Re: Patch for critical_enter()/critical_exit() interrupt assem

2002-03-07 Thread Matthew Dillon

:Yes.  What I would like and what I mentioned before is for this to be
:hidden behind cpu_critical_enter/exit.  Specifically, cpu_critical_enter
:would be a null macro for i386, which would turn critical_enter into
:just an increment, as Matt wanted.  cpu_critical_exit would do all the
:magic of unpending interrupts.  The reason for this is that I would
:like to see critical_exit handled any pending preemptions for a thread.
:We do not yet know exactly how this will work so I would like this to be
:done in MI code to start with.  The code must not make assumptions that are
:not valid on all platforms.  This is easiest if they use the same code.
:This is not about duplication of code in several MD files.

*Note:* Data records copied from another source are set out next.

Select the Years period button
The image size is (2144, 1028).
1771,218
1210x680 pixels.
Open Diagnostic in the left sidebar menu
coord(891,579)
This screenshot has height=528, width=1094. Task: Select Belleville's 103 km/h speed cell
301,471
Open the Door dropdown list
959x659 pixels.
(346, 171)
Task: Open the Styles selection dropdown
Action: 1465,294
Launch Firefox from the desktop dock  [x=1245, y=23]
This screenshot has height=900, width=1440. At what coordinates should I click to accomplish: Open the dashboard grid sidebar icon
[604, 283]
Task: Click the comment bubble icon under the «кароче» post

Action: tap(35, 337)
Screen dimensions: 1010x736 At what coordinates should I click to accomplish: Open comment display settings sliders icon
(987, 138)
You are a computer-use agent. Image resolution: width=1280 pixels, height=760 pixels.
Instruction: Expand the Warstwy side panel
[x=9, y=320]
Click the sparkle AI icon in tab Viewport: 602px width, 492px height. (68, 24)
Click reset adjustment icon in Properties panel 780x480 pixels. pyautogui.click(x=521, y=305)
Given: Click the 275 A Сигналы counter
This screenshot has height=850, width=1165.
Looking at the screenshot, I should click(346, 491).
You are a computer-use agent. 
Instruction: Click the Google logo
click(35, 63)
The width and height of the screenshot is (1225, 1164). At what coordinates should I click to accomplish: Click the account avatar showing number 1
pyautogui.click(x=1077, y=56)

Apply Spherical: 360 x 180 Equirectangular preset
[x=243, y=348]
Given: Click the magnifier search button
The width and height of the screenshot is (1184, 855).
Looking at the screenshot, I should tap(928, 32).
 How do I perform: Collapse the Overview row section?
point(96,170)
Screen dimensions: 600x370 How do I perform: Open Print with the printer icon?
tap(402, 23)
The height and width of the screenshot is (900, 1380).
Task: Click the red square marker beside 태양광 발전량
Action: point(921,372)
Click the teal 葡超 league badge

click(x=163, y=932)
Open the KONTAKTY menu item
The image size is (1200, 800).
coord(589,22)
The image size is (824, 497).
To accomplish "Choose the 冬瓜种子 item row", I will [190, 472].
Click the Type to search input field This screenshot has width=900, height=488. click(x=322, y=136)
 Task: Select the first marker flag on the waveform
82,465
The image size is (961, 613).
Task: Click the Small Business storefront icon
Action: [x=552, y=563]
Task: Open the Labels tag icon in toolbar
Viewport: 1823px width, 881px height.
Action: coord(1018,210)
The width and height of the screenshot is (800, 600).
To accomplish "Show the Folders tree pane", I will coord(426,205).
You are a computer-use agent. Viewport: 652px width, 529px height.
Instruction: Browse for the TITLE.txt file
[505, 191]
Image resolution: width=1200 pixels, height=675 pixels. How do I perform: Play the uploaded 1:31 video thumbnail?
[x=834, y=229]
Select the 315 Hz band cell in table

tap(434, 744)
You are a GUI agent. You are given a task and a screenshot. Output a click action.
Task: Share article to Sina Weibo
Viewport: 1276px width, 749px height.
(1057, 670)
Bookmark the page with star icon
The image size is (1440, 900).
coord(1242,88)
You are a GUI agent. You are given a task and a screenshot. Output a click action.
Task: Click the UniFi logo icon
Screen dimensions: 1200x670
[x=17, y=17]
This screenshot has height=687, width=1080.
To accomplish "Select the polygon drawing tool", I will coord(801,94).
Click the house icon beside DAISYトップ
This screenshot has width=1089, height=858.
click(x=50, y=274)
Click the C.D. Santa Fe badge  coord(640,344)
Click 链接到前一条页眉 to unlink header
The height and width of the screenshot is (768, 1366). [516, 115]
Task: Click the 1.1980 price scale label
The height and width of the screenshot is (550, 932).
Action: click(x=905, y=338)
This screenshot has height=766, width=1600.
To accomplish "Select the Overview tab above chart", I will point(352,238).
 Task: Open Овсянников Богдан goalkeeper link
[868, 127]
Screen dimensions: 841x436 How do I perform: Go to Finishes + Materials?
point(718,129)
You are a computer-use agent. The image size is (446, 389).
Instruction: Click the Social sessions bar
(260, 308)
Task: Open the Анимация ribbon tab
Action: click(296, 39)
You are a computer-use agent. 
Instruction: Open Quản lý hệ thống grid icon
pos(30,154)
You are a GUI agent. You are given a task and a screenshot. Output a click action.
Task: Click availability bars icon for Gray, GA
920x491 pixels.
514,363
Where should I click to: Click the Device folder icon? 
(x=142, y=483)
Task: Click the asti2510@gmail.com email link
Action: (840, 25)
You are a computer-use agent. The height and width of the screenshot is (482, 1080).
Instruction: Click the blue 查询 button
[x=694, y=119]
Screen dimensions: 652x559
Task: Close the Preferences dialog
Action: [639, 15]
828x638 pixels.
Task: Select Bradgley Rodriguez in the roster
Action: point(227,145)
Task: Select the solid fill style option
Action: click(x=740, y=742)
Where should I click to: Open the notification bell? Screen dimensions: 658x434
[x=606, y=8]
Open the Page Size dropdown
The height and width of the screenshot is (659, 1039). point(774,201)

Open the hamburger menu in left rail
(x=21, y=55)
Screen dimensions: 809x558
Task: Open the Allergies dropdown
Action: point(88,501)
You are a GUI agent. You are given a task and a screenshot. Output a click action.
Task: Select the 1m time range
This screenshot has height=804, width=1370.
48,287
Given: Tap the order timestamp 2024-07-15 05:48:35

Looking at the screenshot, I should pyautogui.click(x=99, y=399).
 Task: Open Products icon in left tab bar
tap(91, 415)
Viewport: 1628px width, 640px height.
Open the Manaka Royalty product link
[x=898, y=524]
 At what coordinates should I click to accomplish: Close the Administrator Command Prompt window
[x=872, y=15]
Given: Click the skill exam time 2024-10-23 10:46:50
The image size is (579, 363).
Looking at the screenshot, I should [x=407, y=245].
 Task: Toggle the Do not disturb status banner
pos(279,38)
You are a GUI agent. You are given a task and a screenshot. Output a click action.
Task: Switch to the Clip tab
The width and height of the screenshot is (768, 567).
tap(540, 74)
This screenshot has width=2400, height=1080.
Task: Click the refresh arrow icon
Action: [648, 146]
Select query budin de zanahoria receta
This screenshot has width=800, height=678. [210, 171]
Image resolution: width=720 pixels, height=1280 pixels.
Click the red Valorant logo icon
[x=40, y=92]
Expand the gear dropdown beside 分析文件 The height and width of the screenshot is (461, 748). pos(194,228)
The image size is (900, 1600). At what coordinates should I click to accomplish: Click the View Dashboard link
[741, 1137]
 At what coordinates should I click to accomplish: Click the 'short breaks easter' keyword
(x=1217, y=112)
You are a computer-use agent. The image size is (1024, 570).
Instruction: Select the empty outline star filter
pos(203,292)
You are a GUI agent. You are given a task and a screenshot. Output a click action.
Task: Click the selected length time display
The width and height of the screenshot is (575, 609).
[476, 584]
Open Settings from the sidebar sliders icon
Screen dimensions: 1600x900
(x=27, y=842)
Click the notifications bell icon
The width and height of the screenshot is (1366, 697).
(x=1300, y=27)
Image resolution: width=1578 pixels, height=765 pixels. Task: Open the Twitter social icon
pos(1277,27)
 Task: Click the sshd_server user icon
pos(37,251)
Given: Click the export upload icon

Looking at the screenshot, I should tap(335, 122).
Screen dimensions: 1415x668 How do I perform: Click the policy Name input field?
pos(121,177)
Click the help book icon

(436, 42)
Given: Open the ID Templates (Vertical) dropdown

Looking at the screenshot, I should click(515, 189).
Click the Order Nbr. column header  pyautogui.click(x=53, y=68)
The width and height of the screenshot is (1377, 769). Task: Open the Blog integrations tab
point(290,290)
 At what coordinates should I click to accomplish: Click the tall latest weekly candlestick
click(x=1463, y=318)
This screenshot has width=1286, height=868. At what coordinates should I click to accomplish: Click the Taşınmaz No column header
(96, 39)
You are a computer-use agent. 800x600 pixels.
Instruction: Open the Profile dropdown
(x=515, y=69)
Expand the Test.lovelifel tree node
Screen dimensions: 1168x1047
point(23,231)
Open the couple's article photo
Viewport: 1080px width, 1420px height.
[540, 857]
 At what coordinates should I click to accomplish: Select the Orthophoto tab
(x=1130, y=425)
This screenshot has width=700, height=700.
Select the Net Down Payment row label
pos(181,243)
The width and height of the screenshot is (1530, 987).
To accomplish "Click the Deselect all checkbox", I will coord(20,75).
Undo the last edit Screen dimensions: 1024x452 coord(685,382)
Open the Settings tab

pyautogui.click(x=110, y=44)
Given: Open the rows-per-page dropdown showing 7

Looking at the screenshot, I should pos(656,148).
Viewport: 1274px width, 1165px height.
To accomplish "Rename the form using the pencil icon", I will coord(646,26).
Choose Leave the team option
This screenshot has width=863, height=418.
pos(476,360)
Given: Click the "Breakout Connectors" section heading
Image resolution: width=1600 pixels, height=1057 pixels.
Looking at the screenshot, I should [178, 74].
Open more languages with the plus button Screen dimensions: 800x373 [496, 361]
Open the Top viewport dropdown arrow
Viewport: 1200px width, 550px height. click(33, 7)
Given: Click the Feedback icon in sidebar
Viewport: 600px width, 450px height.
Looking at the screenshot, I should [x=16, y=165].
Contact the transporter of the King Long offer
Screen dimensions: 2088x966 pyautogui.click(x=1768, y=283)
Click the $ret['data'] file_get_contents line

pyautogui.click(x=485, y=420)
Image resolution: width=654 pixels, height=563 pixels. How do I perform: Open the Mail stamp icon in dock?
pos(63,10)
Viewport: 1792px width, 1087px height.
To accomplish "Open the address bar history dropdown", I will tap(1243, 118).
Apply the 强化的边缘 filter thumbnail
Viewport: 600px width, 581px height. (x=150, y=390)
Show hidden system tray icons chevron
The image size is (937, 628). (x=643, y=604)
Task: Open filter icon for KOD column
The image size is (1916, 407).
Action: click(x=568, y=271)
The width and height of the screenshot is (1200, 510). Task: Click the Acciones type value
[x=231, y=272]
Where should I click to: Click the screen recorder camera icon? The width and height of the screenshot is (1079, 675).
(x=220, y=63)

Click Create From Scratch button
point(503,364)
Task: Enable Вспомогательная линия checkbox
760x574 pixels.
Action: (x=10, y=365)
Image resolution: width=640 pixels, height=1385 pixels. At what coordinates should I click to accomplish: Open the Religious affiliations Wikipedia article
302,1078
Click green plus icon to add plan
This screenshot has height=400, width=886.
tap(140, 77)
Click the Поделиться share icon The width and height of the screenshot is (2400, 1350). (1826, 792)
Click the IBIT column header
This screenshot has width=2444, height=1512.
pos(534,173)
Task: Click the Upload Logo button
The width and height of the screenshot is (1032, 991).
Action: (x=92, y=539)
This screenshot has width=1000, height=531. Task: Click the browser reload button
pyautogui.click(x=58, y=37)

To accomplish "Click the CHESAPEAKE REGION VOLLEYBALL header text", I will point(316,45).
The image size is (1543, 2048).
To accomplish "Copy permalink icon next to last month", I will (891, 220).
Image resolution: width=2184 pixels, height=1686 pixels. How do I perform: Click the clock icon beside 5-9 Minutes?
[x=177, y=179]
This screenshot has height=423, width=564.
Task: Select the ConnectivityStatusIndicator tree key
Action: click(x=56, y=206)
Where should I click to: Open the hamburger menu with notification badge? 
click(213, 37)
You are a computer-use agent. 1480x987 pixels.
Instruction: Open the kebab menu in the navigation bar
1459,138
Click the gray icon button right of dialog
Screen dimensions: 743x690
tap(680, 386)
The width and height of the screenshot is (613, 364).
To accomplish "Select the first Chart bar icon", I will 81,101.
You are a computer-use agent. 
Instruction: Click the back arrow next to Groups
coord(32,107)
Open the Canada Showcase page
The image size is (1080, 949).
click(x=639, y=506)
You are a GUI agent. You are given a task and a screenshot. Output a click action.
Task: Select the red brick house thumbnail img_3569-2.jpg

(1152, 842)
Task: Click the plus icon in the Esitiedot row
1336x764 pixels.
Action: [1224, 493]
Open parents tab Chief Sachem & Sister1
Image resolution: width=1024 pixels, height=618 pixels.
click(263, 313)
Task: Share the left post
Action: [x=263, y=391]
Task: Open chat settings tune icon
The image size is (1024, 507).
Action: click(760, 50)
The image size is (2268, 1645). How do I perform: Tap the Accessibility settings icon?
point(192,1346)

We can't, because the MI code makes some rather blatent assumptions
in regards to cpu_critical_enter and exit.  Take the witness code,
for example.  So we cannot safely null-out those macros.  In fact, 
the MI code also makes some rather blatent assumptions in regards 
to critical_enter() and exit which I have also had to clean up 
(and which will need considerably more cleanup).

These assumptions include, just as an example:  The witness code
calling cpu_critical_enter()/exit without holding td_critnest count,
and Peter's now withdrawn code which explicitly released the cpu
critical section while holding a non-zero td_critnest count.  In
otherwords, really aweful hacks.  So we can't just NULL out those
inlines.

Trying to keep critical_enter()/critical_exit() MI and
cpu_critical_enter()/cpu_critical_exit() MD and separated doesn't
make much sense to me, because frankly critical_enter() and
critical_exit() are tiny little routines (and will remain tiny even
after SWI and preemption is added) and I can't think of any reason
to force higher complexity in the routines due to the separation.

In short, critical_enter()/critical_exit() are TIGHTLY INTEGRATED
with cpu_critical_enter/exit despite your attempt to make 
critical_enter/exit MI.  What my patch does is accept as true the
fact that the two sets of routines are, in fact, tightly integrated,
and then implements them in a more sensible way (or, more to the
point, allows each architecture to implement them in the proper
manner as befits the architecture). 

The API's are still MI, but the implementation is MD.

:Bruce also had some comments which were shrugged off, I thought they
:were important.  Specifically, please do not make unnecessary changes
:to the assembler code.  Macros do not need to be defined before they
:are used, I believe this was the justification for some of the reordering
:in apic_vector.s which makes the patch confusing.  Please do not tab
:out the ; \ at the end of the lines in the INTR and FAST_INTR macros
:in icu_vector.s.  This just makes unnecessary diffs.  The PUSH_DUMMY
:macro must push a reasonable eip value, in addition to the code segment,
:so that profiling and stack traces work right.  If you have not already,
:please make sure that a trace from inside an interrupt handler that was
:unpended looks somewhat normal.  Please also make sure that kgdb is able
:to decode the frame properly.  It assumes that the eip of the frame will
:be near certain kernel symbols in order to determine what kind of frame
:it is.
:
:Jake

Actually all I did there was square up icu_vector.s so it looked
almost the same as apic_vector.s.  I would consider that an improvement.
Besides, I find it very difficult to work on those macros without 
tabbing out the backslashes.  I moved some of the #defines around due
to it otherwise being a forward reference.  This turned out not to be
an issue since the macros aren't actually used until later in the code,
but I don't like forward referenced macros anyway so I left it in.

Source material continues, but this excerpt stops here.